(Stored records)
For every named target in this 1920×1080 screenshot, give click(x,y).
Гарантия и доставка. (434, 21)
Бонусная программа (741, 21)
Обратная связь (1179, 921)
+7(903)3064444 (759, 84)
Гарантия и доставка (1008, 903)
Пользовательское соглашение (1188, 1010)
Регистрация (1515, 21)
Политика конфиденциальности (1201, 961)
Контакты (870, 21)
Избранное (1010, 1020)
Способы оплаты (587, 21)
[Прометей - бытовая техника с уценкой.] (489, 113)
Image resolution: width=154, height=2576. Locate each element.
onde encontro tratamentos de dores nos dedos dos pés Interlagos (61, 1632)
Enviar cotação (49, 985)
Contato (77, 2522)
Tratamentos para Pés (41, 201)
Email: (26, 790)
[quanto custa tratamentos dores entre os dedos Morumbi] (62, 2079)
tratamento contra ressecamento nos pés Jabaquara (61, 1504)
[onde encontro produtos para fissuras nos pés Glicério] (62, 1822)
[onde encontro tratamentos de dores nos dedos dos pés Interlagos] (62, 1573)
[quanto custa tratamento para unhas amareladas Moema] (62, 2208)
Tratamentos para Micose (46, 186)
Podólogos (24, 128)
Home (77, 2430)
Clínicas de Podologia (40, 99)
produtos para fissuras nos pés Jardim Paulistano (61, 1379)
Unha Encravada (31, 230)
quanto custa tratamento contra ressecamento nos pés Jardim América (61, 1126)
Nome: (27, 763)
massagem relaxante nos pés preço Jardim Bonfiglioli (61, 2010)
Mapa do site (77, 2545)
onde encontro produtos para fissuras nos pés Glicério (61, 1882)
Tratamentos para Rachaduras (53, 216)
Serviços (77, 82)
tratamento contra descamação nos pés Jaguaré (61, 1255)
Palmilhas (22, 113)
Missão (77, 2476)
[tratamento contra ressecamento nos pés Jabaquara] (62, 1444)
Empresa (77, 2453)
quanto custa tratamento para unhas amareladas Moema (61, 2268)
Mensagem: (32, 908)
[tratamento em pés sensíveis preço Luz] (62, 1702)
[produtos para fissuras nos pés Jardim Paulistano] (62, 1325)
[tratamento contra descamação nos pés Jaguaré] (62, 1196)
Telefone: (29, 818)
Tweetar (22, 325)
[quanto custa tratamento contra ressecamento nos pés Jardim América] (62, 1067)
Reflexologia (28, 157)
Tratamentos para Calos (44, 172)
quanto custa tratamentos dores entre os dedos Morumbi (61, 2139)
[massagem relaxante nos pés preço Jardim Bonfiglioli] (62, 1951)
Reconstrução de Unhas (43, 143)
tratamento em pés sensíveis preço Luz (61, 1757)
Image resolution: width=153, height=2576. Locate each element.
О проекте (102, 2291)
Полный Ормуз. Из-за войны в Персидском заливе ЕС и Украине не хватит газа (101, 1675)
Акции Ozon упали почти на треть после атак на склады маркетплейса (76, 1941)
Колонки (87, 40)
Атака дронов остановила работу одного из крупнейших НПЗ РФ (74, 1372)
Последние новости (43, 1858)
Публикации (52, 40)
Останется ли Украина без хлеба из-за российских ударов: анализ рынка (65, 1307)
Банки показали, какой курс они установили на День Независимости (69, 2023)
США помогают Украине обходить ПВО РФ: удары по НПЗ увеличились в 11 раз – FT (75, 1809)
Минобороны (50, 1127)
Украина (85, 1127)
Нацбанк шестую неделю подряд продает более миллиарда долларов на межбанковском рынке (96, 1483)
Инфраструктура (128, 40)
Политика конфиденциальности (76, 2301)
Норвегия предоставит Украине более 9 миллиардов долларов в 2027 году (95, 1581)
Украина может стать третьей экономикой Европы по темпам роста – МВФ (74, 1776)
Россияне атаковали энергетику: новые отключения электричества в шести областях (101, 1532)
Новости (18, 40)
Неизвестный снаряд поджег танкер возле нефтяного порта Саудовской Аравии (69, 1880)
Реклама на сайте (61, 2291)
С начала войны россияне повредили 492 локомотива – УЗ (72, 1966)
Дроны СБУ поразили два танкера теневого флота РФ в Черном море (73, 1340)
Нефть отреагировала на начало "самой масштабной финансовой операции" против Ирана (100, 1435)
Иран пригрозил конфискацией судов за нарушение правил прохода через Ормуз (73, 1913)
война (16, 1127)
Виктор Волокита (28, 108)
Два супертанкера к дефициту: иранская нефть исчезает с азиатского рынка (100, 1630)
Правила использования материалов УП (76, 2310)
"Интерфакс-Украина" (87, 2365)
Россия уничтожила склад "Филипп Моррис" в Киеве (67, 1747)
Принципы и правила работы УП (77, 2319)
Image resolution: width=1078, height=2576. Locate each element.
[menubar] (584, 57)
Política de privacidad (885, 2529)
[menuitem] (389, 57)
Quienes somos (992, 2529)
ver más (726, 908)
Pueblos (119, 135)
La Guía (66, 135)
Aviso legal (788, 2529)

WHAT IS REQUIRED: Given the records above, restate word for word only the lines starting at the one with "[onde encontro produtos" and ending at the one with "Tratamentos para Micose (46, 186)".

ANSWER TO THIS EXERCISE:
[onde encontro produtos para fissuras nos pés Glicério] (62, 1822)
[onde encontro tratamentos de dores nos dedos dos pés Interlagos] (62, 1573)
[quanto custa tratamento para unhas amareladas Moema] (62, 2208)
Tratamentos para Micose (46, 186)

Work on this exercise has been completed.